Understanding the Code

  • struct cb
    - A "continuous buffer". This is a power-of-2-sized ring implementation with methods paralleling typical memory allocator routines. Allocations return a
    cb_offset_t
    into the ring, which can be dereferenced to a raw pointer via
    cb_at()
    . Such raw pointers into this ring can become invalid due to resizing: if allocations within the
    struct cb
    exceed the available size, it will resize to the next larger power-of-2 size (and call a
    cb_on_resize_t
    callback, allowing a rewrite of raw pointers to be implemented).
  • cb_offset_t
    - A location within the
    struct cb
    ring. These follow Serial Number Arithmetic, so must be compared with
    cb_offset_cmp()
    instead of standard comparison operations.
  • struct cb_region
    - A subregion of a
    struct cb
    within which allocations can be made. (NOTE: This is a separate concept to the garbage collector's A/B/C regions which are implicit ranges of
    cb_offset_t
    .)
  • struct cb_bst
    - A partially-persistent red-black tree implementation. (The partial persistence feature is not leveraged in this POC.)
  • struct structmap
    - An O(log32(n))
    uint64_t->uint64_t
    map. Used primarily to map the
    ObjID
    integers of
    Obj
    allocations to their
    cb_offset_t
    locations. This structure was inspired by Phil Bagwell's Ideal Hash Tries, a.k.a. "Hash Array Mapped Trees (HAMT)", however it removes the hashing and the dense packing.
  • ObjID
    a unique ID for an allocation of an
    Obj
    , which is a structure the GC will be responsible for collecting/compacting. These are generated in
    objtable_add()
    , which is primarily invoked through
    assignObjectToID()
    upon the creation of
    Obj
    s. These are resolved via
    objtable_lookup()
    , usually through an
    OID::clip()
    or
    OID::mlip()
    .
  • A key concept is being able to adequately size the newB
    cb_region
    which the GC thread will use as a destination for its compaction of live objects. A confounding factor is the padding needed to fulfill alignment concerns of objects, and how the needed padding may fluctuate depending on order of allocations. All objects therefore overestimate their size by including their maximal alignment needs, in patterns that look like the following:
    sizoef(struct X) + alignof(struct X) - 1
    .
  • "Internal size" - The maximal allocation size (inclusive of alignment padding) of the internal nodes of a data structure.
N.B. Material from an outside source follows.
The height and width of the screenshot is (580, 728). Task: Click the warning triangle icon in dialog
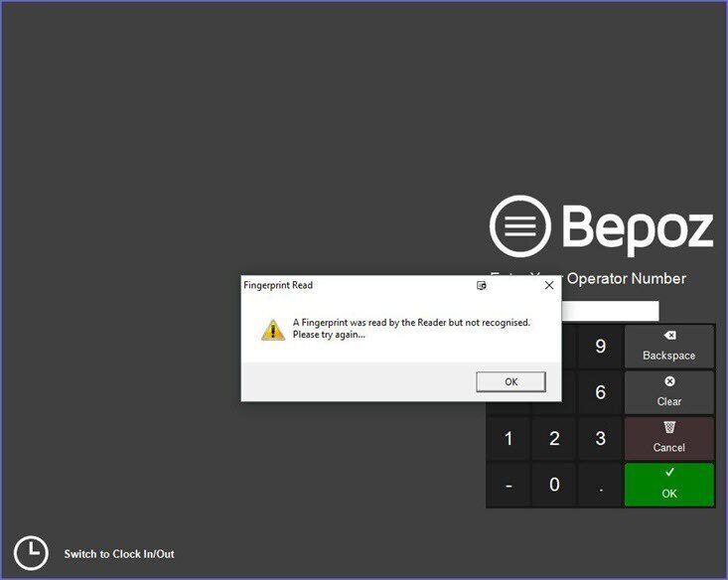pos(273,330)
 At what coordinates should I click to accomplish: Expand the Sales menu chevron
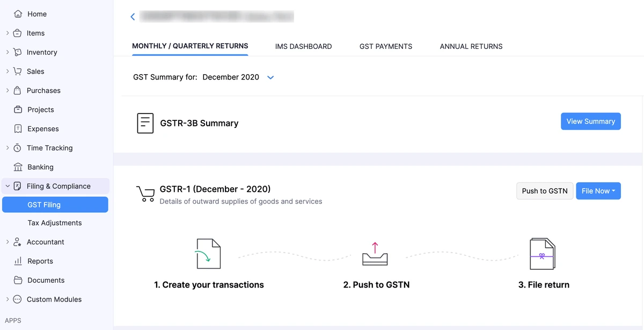click(8, 71)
  • "External size" - The maximal allocation size (inclusive of alignment padding) of the referred-to entries a data structure. (NOTE: This is used only by the ObjTable, the mapping of ObjID integers to allocated objects. This is because the ObjTable is considered to own the objects it refers to, and so these objects will need to be considered to be part of the ObjTable's size for compaction sizing concerns.)
  • CBO
    - A
    cb_offset_t
    reference to a
    T
    . Dereferenced through an O(1)
    cb_at()
    . Used to refer to raw allocations.
  • OID
    - An
    ObjID
    reference to a
    T
    . Dereferenced through an O(log32(n))
    objtable_lookup()
    . Used to refer to Obj allocations which are the purview of the garbage collector.
  • RCBP
    - A raw pointer into a
    struct cb
    ring which will be rewritten if that
    struct cb
    were to be resized due to a new allocation. NOTE: At present, these may only exist outside of the
    struct cb
    ring, e.g. in a C-language stack frame.
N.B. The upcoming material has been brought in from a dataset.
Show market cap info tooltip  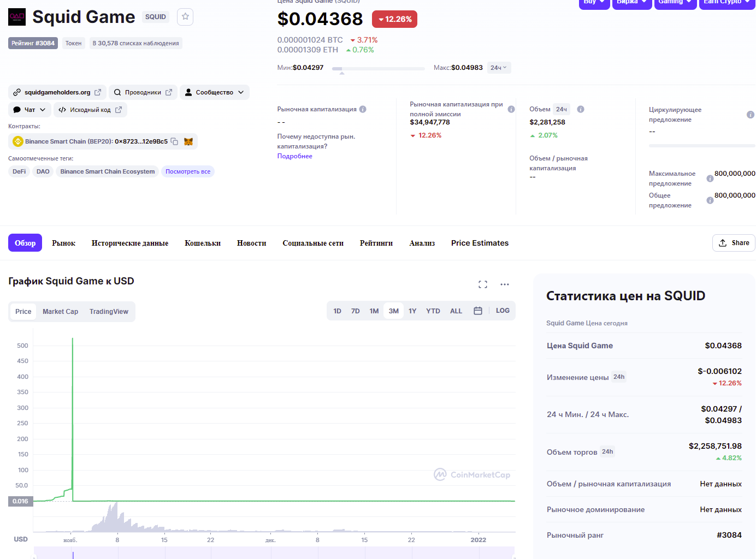(363, 109)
  • How to read some of the dereferencing methods:
    • cp() - "const pointer", O(1)
    • mp() - "mutable pointer", O(1)
    • clp() - "const local pointer", O(1)
    • mlp() - "mutable local pointer", O(1)
    • crp() - "const remote pointer" (pointing to a
      struct cb
      other than
      thread_cb
      ), O(1)
    • mrp() - "mutable remote pointer" (pointing to a
      struct cb
      other than
      thread_cb
      ), O(1)
    • clip() - "const local id-based pointer", O(log32(n))
    • mlip() - "mutable local id-based pointer", O(log32(n)) + possible
      deriveMutableObjectLayer()
      copy.
  • deriveMutableObjectLayer()
    - Copies an object from the read-only B or C regions to the mutable A region and updates the ObjTable, such that this Obj for this ObjID can be modified until the next freeze of the A region due to a GC. (NOTE: The reason it is considered a "mutable object layer" and not just a "mutable object" is because ObjClass methods and the ObjInstance fields maps will not be copied into the mutable region A. Instead, these Obj types will be copied with empty maps into the mutable section A. New methods/fields can be added, but lookups will check the map "layers" at each of the the A, B, and C regions. This preserves O(1) copying of ObjClass and ObjInstance objects.)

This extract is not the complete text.